A blog formerly known as Bookishness / By Charles Matthews

"Dazzled by so many and such marvelous inventions, the people of Macondo ... became indignant over the living images that the prosperous merchant Bruno Crespi projected in the theater with the lion-head ticket windows, for a character who had died and was buried in one film and for whose misfortune tears had been shed would reappear alive and transformed into an Arab in the next one. The audience, who had paid two cents apiece to share the difficulties of the actors, would not tolerate that outlandish fraud and they broke up the seats. The mayor, at the urging of Bruno Crespi, explained in a proclamation that the cinema was a machine of illusions that did not merit the emotional outbursts of the audience. With that discouraging explanation many ... decided not to return to the movies, considering that they already had too many troubles of their own to weep over the acted-out misfortunes of imaginary beings."
--Gabriel García Márquez, One Hundred Years of Solitude

Tuesday, August 30, 2022

Daughter of the Dragon (Lloyd Corrigan, 1931)









Cast: Anna May Wong, Warner Oland, Sessue Hayakawa, Bramwell Fletcher, Frances Dade, Holmes Herbert, Lawrence Grant, Harold Minjir, Nicholas Soussanin, E. Alyn Warren. Screenplay: Lloyd Corrigan, Monte M. Katterjohn, Sidney Buchman, based on a novel by Sax Rohmer. Cinematography: Victor Milner. Music: Rudolph G. Kopp, John Leipold.
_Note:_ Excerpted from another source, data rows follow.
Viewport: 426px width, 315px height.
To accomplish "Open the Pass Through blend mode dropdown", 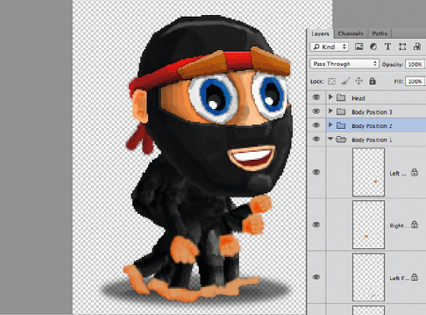I will tap(344, 64).
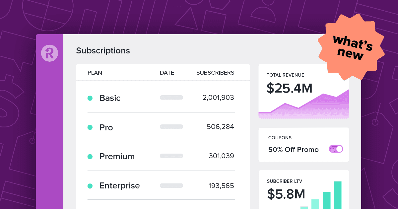
Task: Click the green dot beside Premium plan
Action: coord(90,157)
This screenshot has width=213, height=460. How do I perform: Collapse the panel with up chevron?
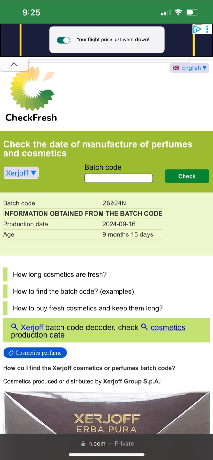pyautogui.click(x=14, y=65)
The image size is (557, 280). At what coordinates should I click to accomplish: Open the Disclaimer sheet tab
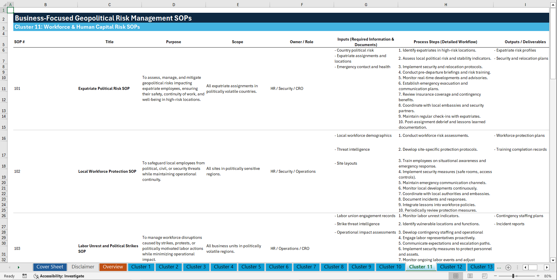click(x=83, y=267)
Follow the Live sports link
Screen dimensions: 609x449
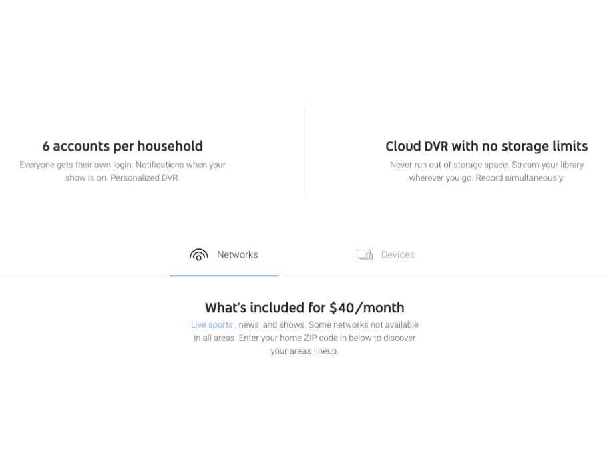pyautogui.click(x=212, y=325)
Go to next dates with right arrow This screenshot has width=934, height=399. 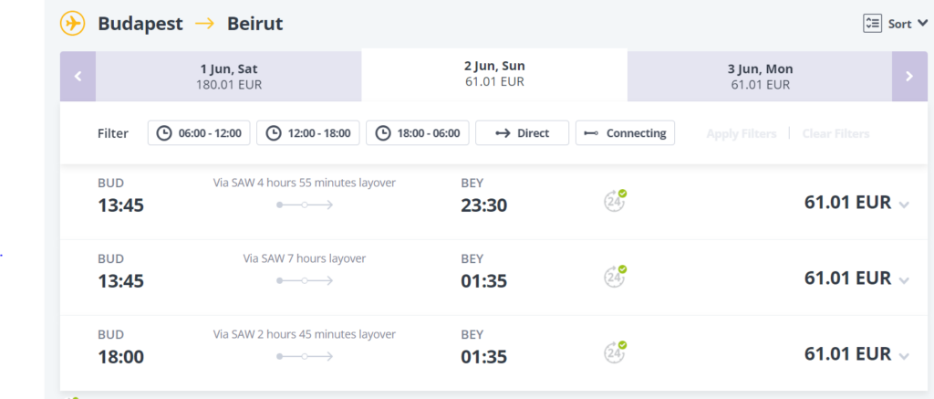[908, 76]
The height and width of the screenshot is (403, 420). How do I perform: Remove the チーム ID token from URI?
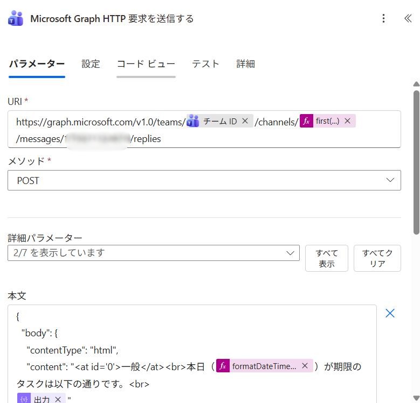[245, 121]
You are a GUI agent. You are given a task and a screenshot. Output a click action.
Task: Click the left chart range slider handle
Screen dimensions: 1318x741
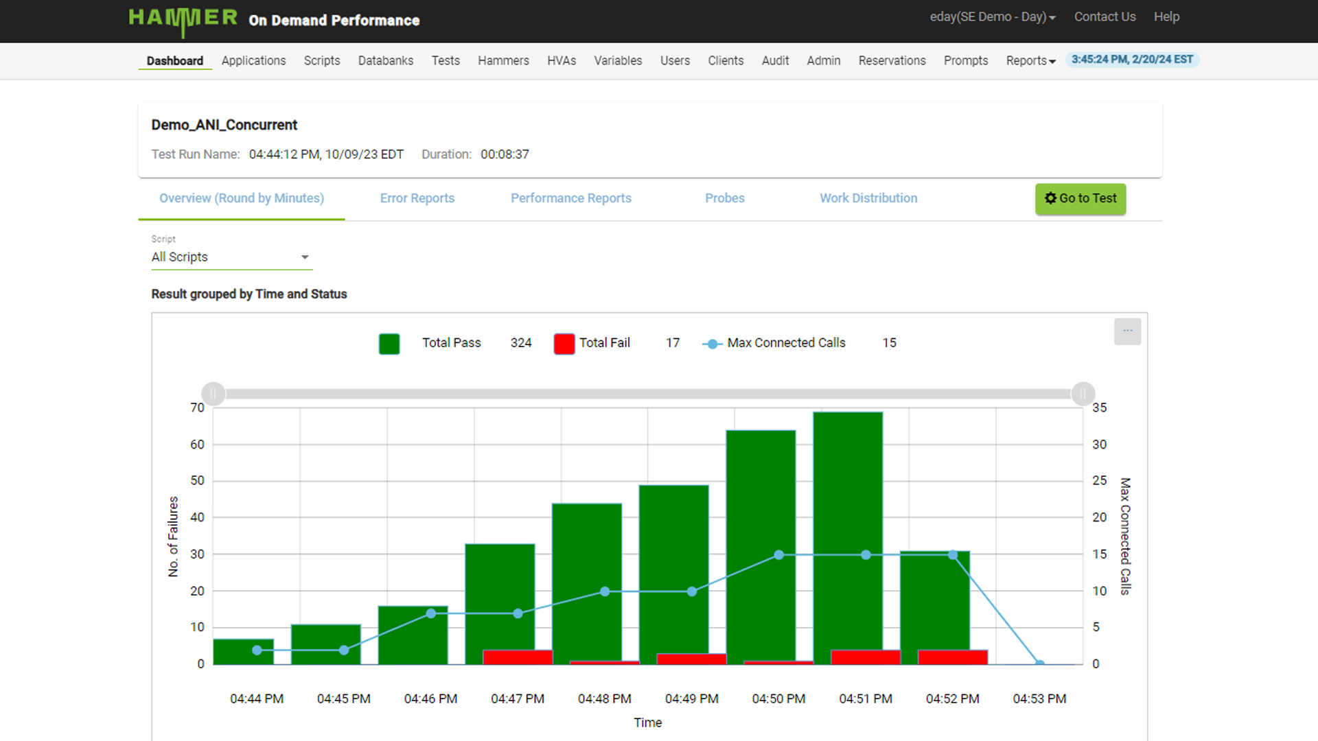tap(213, 394)
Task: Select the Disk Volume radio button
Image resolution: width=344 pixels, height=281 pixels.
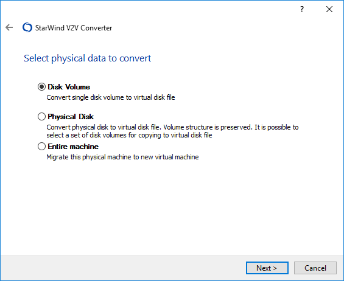Action: pos(41,87)

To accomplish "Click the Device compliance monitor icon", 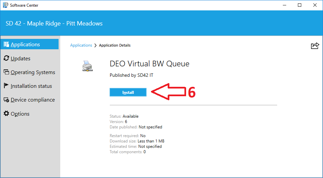I will pyautogui.click(x=6, y=100).
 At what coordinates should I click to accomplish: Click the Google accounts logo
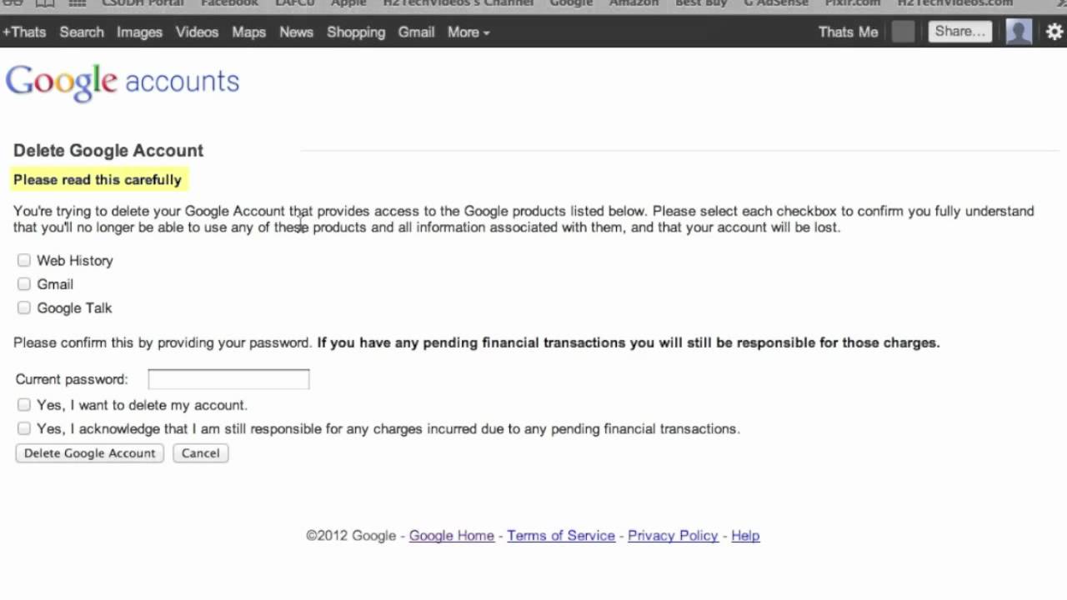[123, 82]
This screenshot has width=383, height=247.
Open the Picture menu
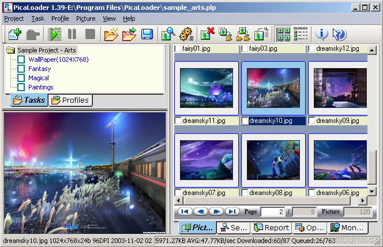[85, 18]
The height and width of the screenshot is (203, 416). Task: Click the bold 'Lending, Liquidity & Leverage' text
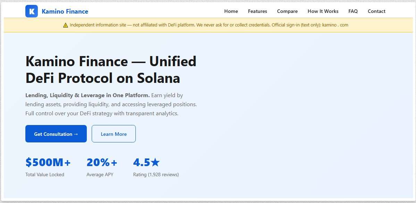point(88,95)
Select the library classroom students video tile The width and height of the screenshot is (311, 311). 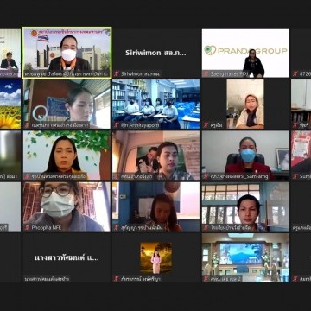coord(156,104)
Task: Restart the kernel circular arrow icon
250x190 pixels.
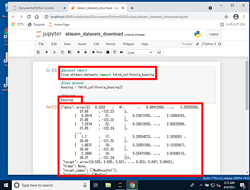Action: pos(115,53)
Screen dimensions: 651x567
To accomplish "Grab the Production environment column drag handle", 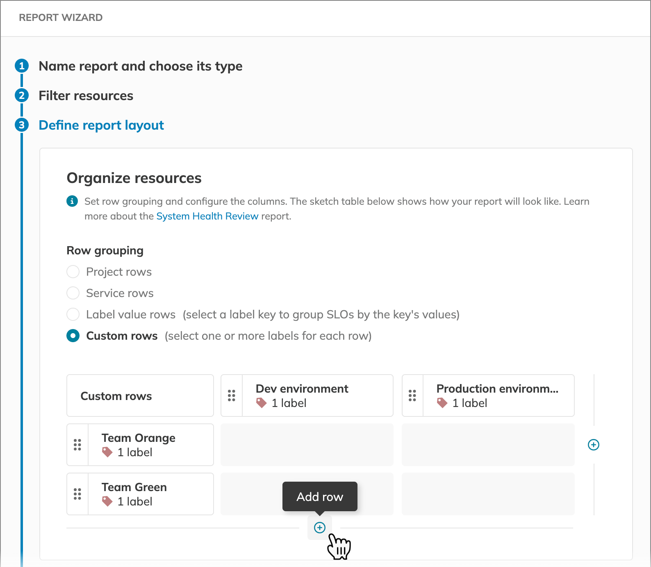I will click(412, 396).
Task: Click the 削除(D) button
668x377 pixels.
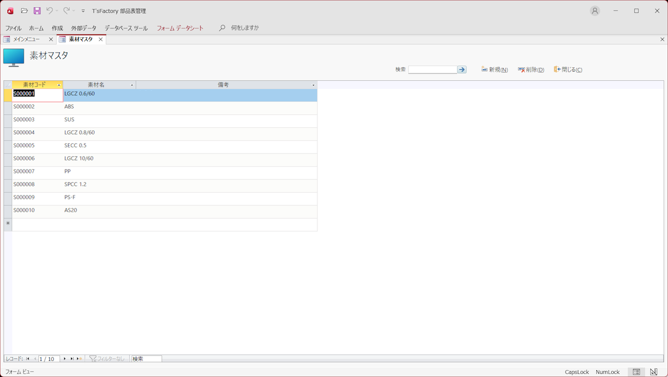Action: [x=531, y=70]
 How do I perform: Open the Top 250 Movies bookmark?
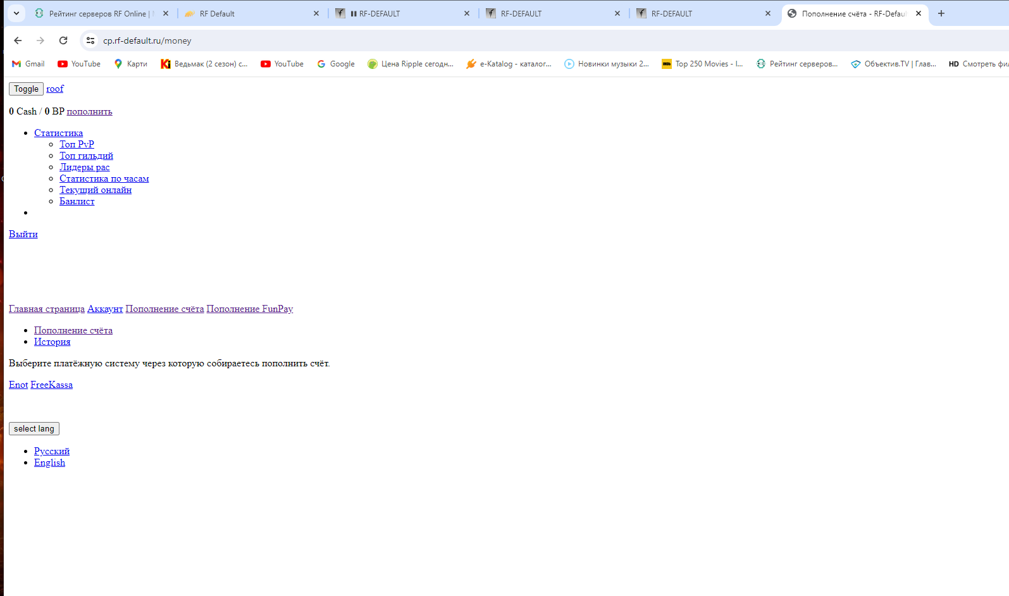pos(702,64)
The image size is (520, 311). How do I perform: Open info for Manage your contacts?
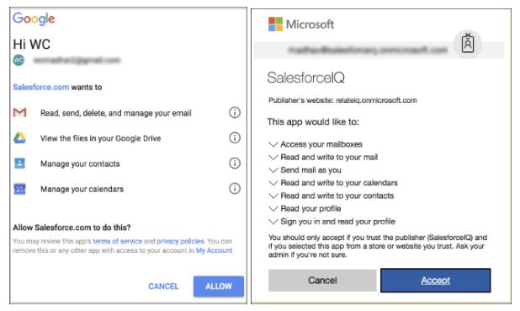[235, 164]
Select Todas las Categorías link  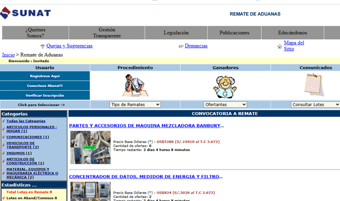pos(26,121)
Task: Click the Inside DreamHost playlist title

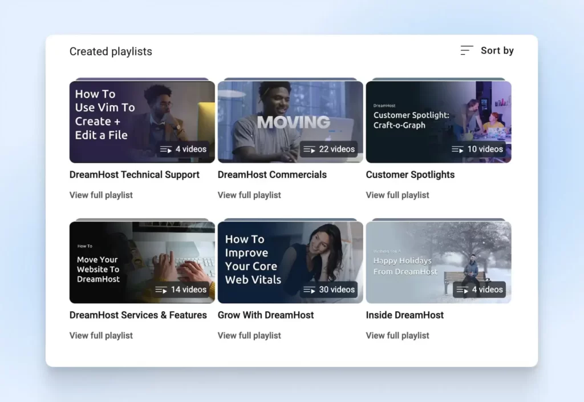Action: click(404, 315)
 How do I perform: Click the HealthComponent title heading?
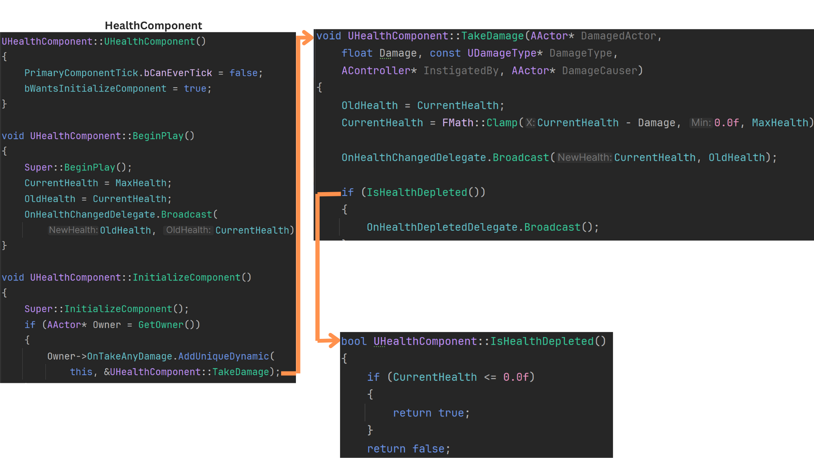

It won’t do, of course, these sinister Asians and hapless Europeans all under the spell of Dr. Fu Manchu (Warner Oland in yellowface – his last outing in the role). But although today it’s more artifact than art and more likely to elicit guffaws than shudders, Daughter of the Dragon does give us a needed glimpse into what we are: a country always likely to fall into suspicions about the Other. The rise of Asian-bashing after the emergence of Covid, which our ineffable president persisted in calling “the China virus,” should be enough to remind us of that. Otherwise, the movie is a welcome opportunity to view the talents of Anna May Wong and Sessue Hayakawa, two of the most important Asian actors to emerge in the silent era and to continue their careers on the margins of Hollywood film in the sound era.